No cases have been confirmed in neighbouring South Sudan yet, but the country is on ‘high alert’, according to the World Health Organization (WHO).
More than 2,000 healthcare and frontline workers in the country will be offered a vaccine to try and stop the spread.
Teams of vaccinators are ready to conduct the vaccinations, starting in the capital, Juba, on December 19.
The UN Refugee Agency warned there is an influx of Congolese refugees seeking shelter in South Sudan because of conflict in the DRC.
WHAT IS EBOLA AND HOW DEADLY IS IT?
Ebola, a haemorrhagic fever, killed at least 11,000 across the world after it decimated West Africa and spread rapidly over the space of two years.
That pandemic was officially declared over back in January 2016, when Liberia was announced to be Ebola-free by the WHO.
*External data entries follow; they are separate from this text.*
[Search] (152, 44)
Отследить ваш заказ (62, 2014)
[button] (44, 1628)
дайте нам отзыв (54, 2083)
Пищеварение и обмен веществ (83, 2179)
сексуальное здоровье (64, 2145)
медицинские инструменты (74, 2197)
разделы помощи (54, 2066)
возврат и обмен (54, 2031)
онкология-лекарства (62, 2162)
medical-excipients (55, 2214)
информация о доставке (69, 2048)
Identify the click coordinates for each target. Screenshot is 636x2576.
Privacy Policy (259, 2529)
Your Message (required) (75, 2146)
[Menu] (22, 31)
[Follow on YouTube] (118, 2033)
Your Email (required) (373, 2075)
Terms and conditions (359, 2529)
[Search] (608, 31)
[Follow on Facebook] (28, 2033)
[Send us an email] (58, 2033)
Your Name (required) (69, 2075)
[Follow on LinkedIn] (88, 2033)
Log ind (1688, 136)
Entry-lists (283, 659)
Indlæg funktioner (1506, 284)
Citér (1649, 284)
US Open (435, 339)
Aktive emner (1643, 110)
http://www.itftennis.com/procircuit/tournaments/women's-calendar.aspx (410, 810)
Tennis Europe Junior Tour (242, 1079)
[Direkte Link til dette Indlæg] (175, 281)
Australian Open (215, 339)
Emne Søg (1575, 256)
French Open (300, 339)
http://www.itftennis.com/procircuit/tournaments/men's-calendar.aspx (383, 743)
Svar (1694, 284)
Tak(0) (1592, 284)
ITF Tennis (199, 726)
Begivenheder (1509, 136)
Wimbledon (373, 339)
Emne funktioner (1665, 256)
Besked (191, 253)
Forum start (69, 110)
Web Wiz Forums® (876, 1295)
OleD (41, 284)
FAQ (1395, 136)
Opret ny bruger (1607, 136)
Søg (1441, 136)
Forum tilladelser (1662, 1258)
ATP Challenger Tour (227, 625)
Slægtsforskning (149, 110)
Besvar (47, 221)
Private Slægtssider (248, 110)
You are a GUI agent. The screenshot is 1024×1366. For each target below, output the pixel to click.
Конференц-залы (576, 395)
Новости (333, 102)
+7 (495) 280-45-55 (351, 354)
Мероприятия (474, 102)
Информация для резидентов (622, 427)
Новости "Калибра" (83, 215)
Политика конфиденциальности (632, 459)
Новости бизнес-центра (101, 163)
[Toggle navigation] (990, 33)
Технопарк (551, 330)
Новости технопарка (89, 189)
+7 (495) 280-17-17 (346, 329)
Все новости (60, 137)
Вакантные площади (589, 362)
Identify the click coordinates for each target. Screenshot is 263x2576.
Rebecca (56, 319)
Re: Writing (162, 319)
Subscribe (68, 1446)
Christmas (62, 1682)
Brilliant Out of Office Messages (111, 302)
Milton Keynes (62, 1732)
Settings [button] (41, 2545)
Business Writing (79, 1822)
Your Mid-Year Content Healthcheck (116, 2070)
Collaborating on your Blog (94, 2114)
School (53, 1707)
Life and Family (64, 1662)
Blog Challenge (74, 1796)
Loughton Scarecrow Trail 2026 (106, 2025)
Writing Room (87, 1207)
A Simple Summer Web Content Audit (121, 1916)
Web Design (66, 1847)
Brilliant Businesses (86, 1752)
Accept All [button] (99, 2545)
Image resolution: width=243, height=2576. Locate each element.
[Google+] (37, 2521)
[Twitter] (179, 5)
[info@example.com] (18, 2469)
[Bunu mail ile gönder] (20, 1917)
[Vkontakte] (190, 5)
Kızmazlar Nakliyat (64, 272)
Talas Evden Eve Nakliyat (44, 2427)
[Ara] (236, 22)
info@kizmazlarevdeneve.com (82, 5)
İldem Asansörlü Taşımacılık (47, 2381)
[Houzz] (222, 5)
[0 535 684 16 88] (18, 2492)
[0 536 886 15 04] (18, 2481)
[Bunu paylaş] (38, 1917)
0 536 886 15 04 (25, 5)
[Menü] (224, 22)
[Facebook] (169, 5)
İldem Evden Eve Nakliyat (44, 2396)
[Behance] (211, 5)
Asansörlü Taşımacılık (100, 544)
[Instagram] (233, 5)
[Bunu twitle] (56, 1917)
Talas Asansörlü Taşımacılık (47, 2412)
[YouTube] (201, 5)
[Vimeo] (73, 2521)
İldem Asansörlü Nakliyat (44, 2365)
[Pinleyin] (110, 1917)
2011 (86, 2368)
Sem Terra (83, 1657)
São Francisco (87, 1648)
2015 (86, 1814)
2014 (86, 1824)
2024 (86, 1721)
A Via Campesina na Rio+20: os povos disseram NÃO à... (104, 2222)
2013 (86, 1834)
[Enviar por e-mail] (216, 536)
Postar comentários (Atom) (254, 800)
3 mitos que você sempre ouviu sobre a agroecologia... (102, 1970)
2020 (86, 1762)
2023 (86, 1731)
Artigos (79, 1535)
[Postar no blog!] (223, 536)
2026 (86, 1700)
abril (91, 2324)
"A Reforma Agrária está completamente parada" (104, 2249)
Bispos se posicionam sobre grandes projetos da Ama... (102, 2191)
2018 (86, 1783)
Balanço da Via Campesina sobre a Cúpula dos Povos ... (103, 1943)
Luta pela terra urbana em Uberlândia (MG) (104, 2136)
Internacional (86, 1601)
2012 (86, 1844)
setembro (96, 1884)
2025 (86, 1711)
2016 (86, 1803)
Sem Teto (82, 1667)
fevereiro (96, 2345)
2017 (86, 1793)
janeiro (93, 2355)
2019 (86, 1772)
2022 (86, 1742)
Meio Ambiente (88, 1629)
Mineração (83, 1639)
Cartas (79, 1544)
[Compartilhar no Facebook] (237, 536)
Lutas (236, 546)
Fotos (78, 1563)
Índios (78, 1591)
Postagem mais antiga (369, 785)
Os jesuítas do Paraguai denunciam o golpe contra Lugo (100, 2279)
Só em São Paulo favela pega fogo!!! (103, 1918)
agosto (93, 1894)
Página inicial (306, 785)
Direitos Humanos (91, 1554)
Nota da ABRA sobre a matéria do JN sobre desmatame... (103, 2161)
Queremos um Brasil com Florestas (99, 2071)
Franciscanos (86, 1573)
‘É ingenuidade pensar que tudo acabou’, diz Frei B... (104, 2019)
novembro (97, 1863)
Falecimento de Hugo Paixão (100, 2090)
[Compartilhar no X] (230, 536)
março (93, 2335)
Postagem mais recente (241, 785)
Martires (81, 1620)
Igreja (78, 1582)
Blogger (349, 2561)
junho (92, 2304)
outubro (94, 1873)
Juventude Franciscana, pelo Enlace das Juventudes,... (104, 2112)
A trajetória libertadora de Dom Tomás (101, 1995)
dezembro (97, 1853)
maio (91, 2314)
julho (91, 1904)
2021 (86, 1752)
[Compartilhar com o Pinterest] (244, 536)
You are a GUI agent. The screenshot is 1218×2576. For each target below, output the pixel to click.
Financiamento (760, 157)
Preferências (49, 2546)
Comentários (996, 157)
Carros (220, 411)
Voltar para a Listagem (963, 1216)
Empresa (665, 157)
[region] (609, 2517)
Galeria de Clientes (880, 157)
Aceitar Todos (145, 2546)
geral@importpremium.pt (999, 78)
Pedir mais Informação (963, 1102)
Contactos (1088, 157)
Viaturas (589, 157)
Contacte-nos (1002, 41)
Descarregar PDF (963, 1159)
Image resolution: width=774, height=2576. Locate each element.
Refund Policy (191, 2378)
The country, rocked by back-to-back civil wars that ended in 2003, was hit the hardest by the fever, with 40 per cent of the deaths having occurred there.
Sierra Leone reported the highest number of Ebola cases, with nearly of all those infected having been residents of the nation.
WHERE DID IT BEGIN?
An analysis, published in the New England Journal of Medicine, found the outbreak began in Guinea – which neighbours Liberia and Sierra Leone.
A team of international researchers were able to trace the pandemic back to a two-year-old boy in Meliandou – about 400 miles (650km) from the capital, Conakry.
Emile Ouamouno, known more commonly as Patient Zero, may have contracted the deadly virus by playing with bats in a hollow tree, a study suggested.
HOW MANY PEOPLE WERE STRUCK DOWN?
Figures show nearly 29,000 people were infected from Ebola – meaning the virus killed around 40 per cent of those it struck.
Cases and deaths were also reported in Nigeria, Mali and the US – but on a much smaller scale, with 15 fatalities between the three nations.
Health officials in Guinea reported a mysterious bug in the south-eastern regions of the country before the WHO confirmed it was Ebola.
Ebola was first identified by scientists in 1976, but the most recent outbreak dwarfed all other ones recorded in history, figures show.
HOW DID HUMANS CONTRACT THE VIRUS?
Scientists believe Ebola is most often passed to humans by fruit bats, but antelope, porcupines, gorillas and chimpanzees could also be to blame.
It can be transmitted between humans through blood, secretions and other bodily fluids of people – and surfaces – that have been infected.
IS THERE A TREATMENT?
The WHO warns that there is ‘no proven treatment’ for Ebola – but dozens of drugs and jabs are being tested in case of a similarly devastating outbreak.
Hope exists though, after an experimental vaccine, called rVSV-ZEBOV, protected nearly 6,000 people. The results were published in The Lancet journal.